= Bénédicte Haas =

French mathematician

Bénédicte Haas (born 1976) is a French mathematician specializing in probability theory and especially the theories of fragmentation processes, random trees, and self-similar Markov processes. She is a professor of mathematics at Sorbonne Paris North University, a member of the Laboratoire Analyse, Géométrie et Applications (LAGA) of CNRS and Paris 8 University, and head of the Paris Graduate School of Mathematical Science program.

==Education and career==
In 2001, Haas received a master's degree in mathematics from Louis Pasteur University in Strasbourg, and a diplôme d'études approfondies in probability and its applications through Pierre and Marie Curie University. She sustained a 2004 doctorate from Pierre and Marie Curie University, directed by Jean Bertoin, and was a postdoctoral researcher at the University of Oxford in 2004 and 2005.

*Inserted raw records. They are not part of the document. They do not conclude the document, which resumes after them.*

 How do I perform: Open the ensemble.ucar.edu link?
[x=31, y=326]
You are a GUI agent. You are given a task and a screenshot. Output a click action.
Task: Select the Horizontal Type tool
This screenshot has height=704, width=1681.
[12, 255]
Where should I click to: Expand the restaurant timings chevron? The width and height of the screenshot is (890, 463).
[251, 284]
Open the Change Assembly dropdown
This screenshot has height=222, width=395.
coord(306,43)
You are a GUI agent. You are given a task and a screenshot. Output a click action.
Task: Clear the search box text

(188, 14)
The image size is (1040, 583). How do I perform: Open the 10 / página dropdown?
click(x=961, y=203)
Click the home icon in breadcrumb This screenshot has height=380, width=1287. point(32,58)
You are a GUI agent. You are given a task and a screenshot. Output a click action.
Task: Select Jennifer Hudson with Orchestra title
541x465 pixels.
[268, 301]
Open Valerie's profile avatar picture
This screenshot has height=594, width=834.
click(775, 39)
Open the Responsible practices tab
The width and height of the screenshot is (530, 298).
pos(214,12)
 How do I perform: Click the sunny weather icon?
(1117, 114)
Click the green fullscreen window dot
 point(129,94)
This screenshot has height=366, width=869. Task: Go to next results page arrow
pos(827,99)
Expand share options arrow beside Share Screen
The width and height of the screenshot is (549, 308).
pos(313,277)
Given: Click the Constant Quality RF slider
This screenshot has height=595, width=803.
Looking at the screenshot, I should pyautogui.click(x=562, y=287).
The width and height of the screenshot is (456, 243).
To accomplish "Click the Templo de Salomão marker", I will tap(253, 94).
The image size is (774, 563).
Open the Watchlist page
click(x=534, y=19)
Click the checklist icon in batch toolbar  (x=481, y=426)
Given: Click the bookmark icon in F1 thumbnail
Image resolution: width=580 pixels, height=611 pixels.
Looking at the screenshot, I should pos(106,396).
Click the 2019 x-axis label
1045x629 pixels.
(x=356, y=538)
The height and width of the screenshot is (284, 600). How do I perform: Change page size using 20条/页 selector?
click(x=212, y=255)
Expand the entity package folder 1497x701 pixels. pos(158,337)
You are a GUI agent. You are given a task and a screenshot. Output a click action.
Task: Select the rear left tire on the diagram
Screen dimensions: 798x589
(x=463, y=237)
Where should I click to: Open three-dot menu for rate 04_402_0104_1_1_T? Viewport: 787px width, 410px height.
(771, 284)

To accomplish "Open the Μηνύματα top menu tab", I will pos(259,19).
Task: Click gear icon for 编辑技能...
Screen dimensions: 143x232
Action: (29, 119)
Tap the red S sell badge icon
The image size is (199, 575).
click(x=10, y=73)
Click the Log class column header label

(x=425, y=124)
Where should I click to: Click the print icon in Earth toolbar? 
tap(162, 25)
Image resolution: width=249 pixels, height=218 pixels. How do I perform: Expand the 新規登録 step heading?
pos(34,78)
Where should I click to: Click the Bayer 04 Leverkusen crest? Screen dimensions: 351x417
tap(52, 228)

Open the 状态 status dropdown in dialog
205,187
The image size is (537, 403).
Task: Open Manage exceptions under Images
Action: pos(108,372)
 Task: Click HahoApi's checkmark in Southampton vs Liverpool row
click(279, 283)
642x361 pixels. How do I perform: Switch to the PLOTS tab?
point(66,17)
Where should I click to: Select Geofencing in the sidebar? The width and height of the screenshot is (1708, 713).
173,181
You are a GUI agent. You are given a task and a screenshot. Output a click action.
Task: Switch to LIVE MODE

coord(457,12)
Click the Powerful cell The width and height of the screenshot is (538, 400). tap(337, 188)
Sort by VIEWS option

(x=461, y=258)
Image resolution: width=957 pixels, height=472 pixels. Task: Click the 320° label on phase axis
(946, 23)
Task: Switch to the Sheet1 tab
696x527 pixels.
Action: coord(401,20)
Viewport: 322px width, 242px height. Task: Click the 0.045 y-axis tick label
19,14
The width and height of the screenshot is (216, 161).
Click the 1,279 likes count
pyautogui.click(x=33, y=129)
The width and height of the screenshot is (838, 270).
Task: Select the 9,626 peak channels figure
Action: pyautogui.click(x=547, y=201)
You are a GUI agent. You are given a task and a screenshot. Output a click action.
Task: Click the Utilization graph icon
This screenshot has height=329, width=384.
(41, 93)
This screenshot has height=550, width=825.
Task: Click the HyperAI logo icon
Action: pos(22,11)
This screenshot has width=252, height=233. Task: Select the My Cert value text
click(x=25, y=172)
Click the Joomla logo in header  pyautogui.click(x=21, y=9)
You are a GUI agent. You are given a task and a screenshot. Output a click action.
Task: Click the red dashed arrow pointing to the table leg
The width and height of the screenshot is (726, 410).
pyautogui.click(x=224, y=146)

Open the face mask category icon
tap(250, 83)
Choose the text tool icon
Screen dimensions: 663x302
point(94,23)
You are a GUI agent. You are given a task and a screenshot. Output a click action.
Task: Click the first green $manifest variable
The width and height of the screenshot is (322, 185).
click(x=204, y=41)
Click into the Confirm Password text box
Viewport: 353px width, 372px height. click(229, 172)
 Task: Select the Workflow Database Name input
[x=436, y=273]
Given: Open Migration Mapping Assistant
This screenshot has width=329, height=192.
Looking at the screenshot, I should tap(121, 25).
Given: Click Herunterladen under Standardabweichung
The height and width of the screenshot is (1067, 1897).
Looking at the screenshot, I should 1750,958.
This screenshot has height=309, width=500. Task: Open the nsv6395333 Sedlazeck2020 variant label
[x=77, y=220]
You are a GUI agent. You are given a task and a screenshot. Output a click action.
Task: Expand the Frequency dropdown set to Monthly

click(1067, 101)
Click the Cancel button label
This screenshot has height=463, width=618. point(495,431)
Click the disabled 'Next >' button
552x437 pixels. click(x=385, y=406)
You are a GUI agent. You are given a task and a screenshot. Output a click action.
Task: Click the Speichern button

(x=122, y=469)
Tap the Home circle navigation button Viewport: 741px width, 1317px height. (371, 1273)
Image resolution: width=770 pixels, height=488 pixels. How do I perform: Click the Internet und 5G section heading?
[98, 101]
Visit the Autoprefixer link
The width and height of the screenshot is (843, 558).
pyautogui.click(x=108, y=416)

Before taking her current professor position, she was maître de conférences at Paris Dauphine University from 2005 to 2015, and at the École normale supérieure (Paris) from 2011 to 2014. She completed a habilitation through Paris Dauphine University in 2010. In 2015, she became a professor at Sorbonne Paris North University and a member of LAGA.

She was editor-in-chief of the Electronic Journal of Probability from 2021 to 2023.

==Recognition==
Haas was elected as a Fellow of the Institute of Mathematical Statistics in 2026, "for seminal contributions to the study of fragmentation processes, random trees and their scaling limits".